I use a few labels to help keep my inbox clean, labeling incoming emails with Action, Read, Respond, etc.  This helps me keep my focus on the task at hand when I’m trying to respond to emails or follow-up on a requested task.

I use client-specific labels to keep track of everything related to a particular client within easy reach, such as that one email without a subject line or a client’s name, from the title officer’s former assistant – the one that I would never be able to find by searching & sifting through all my emails..  Now it’s a snap.

I also have some labels for personal topics and a Save This label.

^ Filters. Gmail uses filters to automatically route your new messages to the appropriate label/folder/view.  You can set up a filter based on any of the fields within the email, or by any searchable text.  For example, maybe you want any email from your broker to be labeled Read This, or any email from a client to be labeled with Take Action.  This can help keep your inbox clean & your focus on the task at hand, yet these emails will be waiting for you when you’re ready to read/respond/act on them.

^ Search. Google’s bread & butter.  Also a reason you don’t need hundreds of labels.  You can search for any text anywhere within the email, or you can limit your search with qualifiers like “from: client xyz” or “to: client @gmail. com”.  You can also search by date or by time frame.

Since search is so easy, you probably don’t need a specific label for emails that will be easy to find later, such as an email list or social media site.  Emails from “BobsAutoDiscussionGroup @BODG. com” or from “notification @Facebookmail. com” can be easily tracked down!

^ Backup. As much as I love Google, I’ve agreed to their Terms of Service, so I’m pretty sure I’ve given up my right to recourse if they lose my email or have an adverse effect on my business.  Therefore, I’m going to continue to backup my own email.

Here is a little application I run which downloads my email, including the labels, attachments, from, to, cc, and bcc fields, to my hard drive.  This gives me a local version and a version in Google’s cloud, which should be adequate backup – although I then include these as part of my regular backup set..

^ Offline. Google gears now synchronizes your gmail with a local version, completely in the background.  From gmail, go to Settings, Labs, and click to Enable the Offline Gmail.  Gears will download all your email, then all your attachments, and then keep everything current for you.

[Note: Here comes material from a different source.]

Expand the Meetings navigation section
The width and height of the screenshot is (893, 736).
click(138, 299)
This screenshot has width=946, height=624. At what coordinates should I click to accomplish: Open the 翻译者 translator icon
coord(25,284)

Anytime you don’t have an internet connection handy, you can still see all your emails, read, label, and even respond to them.  Obviously you can’t send an email without an internet connection, but the next time you’re online Gmail will sync and send your emails for you!

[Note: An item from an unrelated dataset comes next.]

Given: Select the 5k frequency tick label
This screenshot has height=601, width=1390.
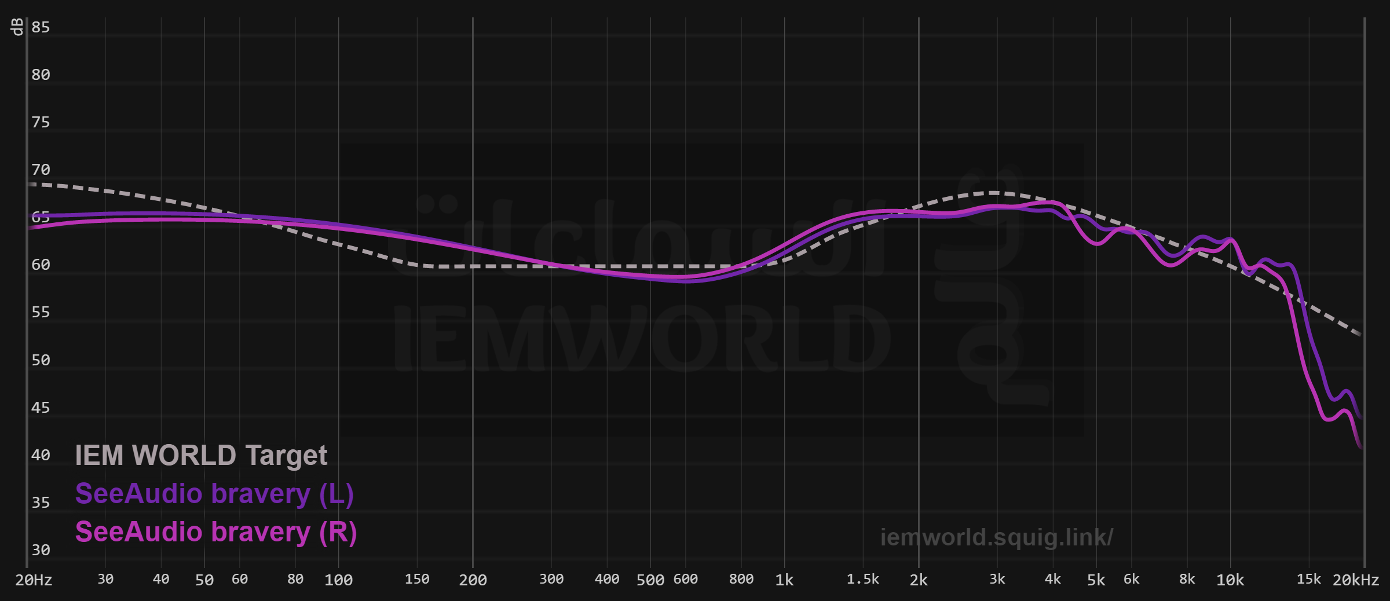Looking at the screenshot, I should [x=1096, y=580].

^ Signature & Default Fonts. I had some frustration initially over not having the ability to set a default font.  Here’s a work around I’ve been using.  (note – this works for the Google Chrome browser; there are similar solutions available for Explorer, Firefox, and Safari, but you’ll have to search to find the right link.)

First, go to this website, which lets you create a signature, and then creates a bookmark you can store in your bookmark-bar.  Build your signature so that the first line is the default font/color you want to use.

Next, when you Compose a New Email, click the Signature bookmark, and your email will have your signature in it.  Now start typing at the beginning of the signature, and you’ll be using your preferred font!

I hope this helps you make the most of your gmail.  Let me know if you have a great tip to share!